À l’issue du Congrès Unitaire, un militant a lancé cette apostrophe : « Les gens de la rue Lafayette ont dit que ce Congrès. serait un enterrement. Eh bien ! soyons certains que c’est une naissance. » Je ne sais si celui qui parlait ainsi, sentait au fond de lui toute la profondeur véridique de ces mots ou si, seulement, il voulait ne pas laisser apercevoir sa propre désespérance — lui qui, depuis, a si peu souri aux premiers gestes du nouveau-né…
Quoi qu’il en soit des intentions restrictives de son auteur, cette pensée est juste. Nous la faisons nôtre.
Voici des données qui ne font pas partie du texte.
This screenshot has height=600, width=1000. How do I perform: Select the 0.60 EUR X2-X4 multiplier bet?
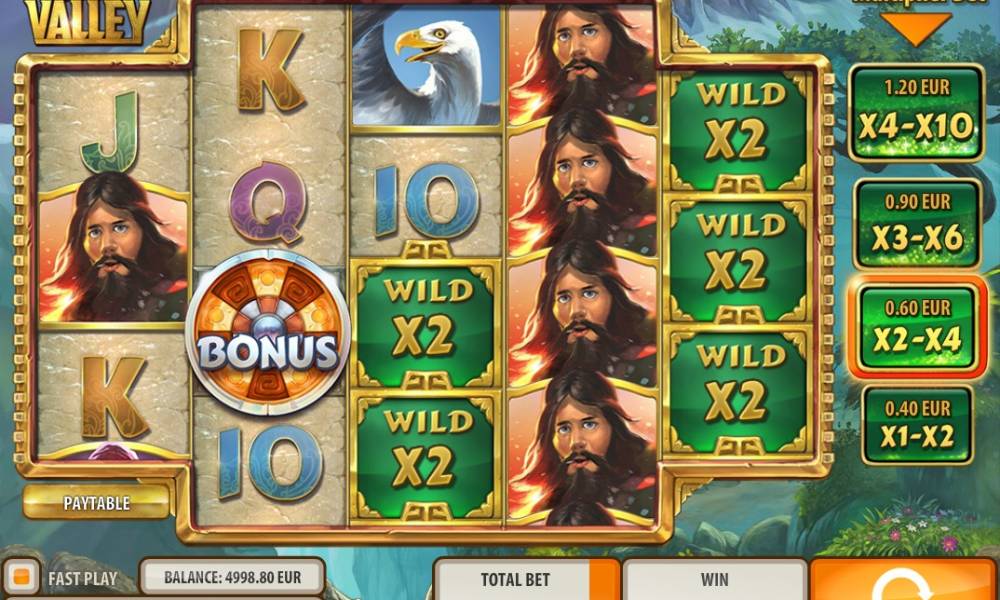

Nous avons l’optimisme de croire à la naissance d’un mouvement nouveau du syndicalisme dans ce pays, et notre confiance est telle, dans la jeune vitalité qui s’éveille ici, en ce moment, que nous sommes persuadés de la voir, non seulement vivre et croître, en force et en idée, mais encore s’épandre de régions en régions, jusqu’au delà des frontières, pour animer d’un souffle frais l’Internationale syndicale des travailleurs du monde.
Des esprits chagrins ou fatigués, ne veulent pas se rendre compte de cela. Ils objectent : « Votre Congrès Unitaire n’a rien inventé du tout. Pour trouver son originalité, il a tout simplement exhumé la Charte d’Amiens. Belle naissance qui fait revivre une telle antiquité ! »
Ne plaisantons pas. Mais écoutez cette histoire authentique. Parmi les délégués du Congrès Unitaire, il y avait le représentant. des Comédiens. C’est déjà quelque chose de nouveau et qui ne se voyait pas en 1906. Or, ce délégué, de retour à son syndicat, afin de bien expliquer à ses camarades les décisions du Congrès, les intentions du syndicalisme révolutionnaire et les défaillances du bureau confédéral, se mit à leur lire, à leur relire et à leur commenter la résolution d’Amiens. Ce fut pour les comédiens une véritable révélation. Ils se récrièrent : « Mais nous ne connaissions pas ça ! » Et comme le délégué leur répondait : « C’étaient les principes de la C.G.T. à laquelle vous appartenez depuis trois ans déjà ! », ils s’indignèrent : « Comment nous a‑t-on si longtemps laissé ignorer ce document ? C’est criminel. »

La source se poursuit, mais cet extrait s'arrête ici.